* What to do *
In the portion of the material that opens with the line containing "Task: Open the 학교소개 Sungbo menu item" and closes with the line containing "The image size is (470, 316).", replace "Collapse" with "Expand" and reproduce only that portion, leaving everything else unchanged.

* Provided records *
-------

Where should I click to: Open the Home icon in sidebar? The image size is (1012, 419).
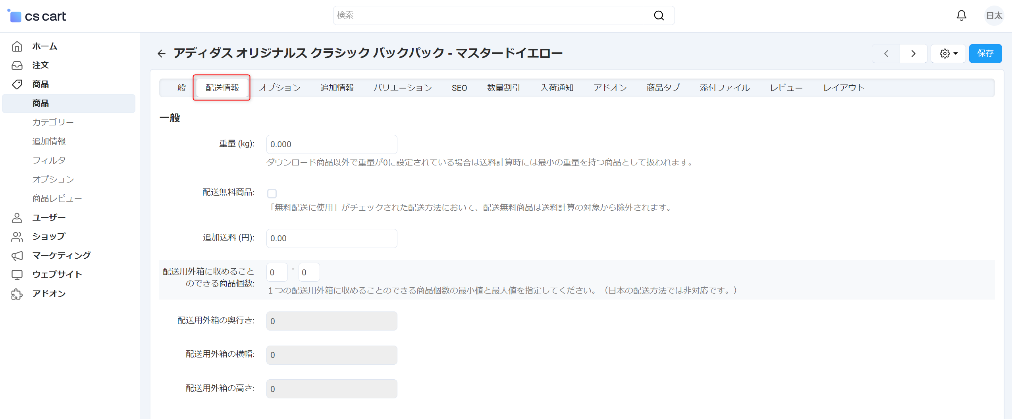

-------

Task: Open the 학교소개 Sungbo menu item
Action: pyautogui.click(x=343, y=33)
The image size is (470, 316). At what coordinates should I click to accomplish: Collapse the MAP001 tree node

-------

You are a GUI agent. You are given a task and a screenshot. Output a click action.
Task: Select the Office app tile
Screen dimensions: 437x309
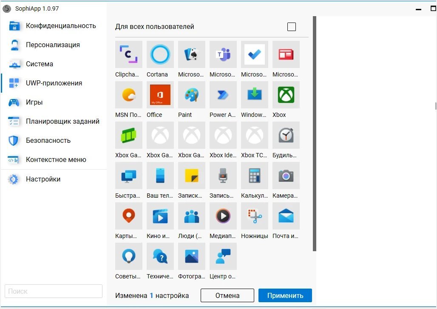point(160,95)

-------

* Response for this exercise *
Task: Open the 학교소개 Sungbo menu item
Action: pyautogui.click(x=343, y=33)
The image size is (470, 316). At what coordinates should I click to accomplish: Expand the MAP001 tree node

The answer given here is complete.